_INSTRUCTIONS TO FOLLOW:_
Please set down the data again exactly, minus the pictures.

Items from a dataset:
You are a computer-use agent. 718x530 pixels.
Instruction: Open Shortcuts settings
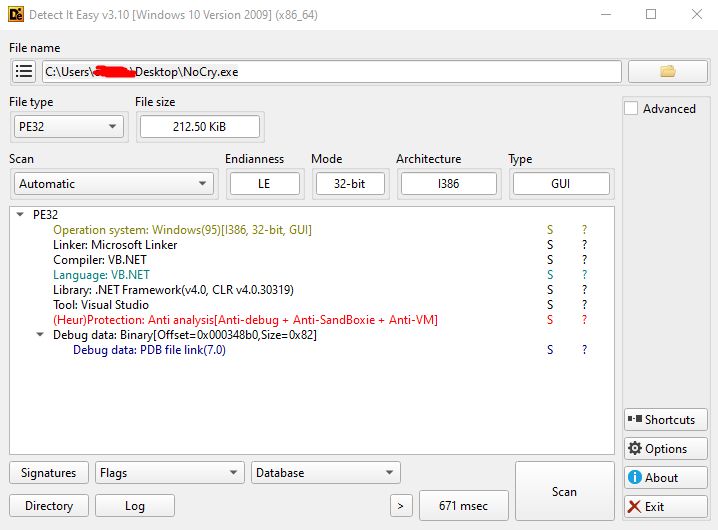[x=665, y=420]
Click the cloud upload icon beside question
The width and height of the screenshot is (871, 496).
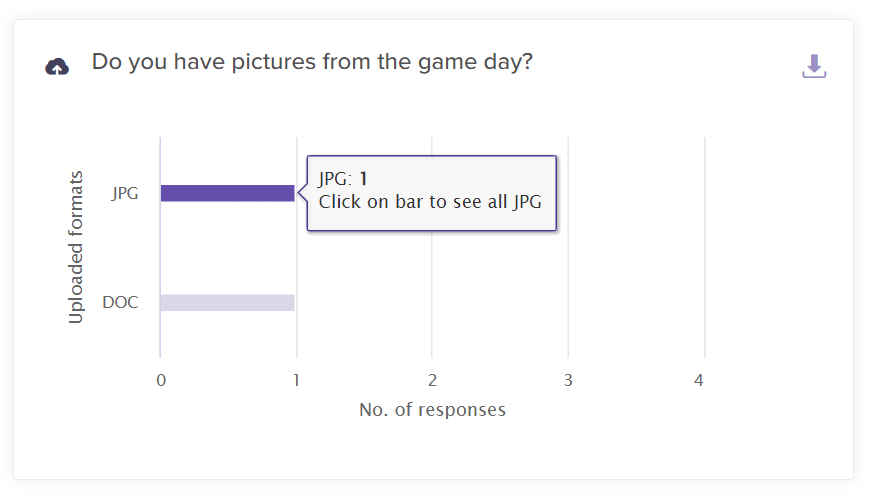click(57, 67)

_REPLY:_
You are a computer-use agent. 718x530 pixels.
Instruction: Open Shortcuts settings
[x=665, y=420]
Click the cloud upload icon beside question
The width and height of the screenshot is (871, 496).
click(57, 67)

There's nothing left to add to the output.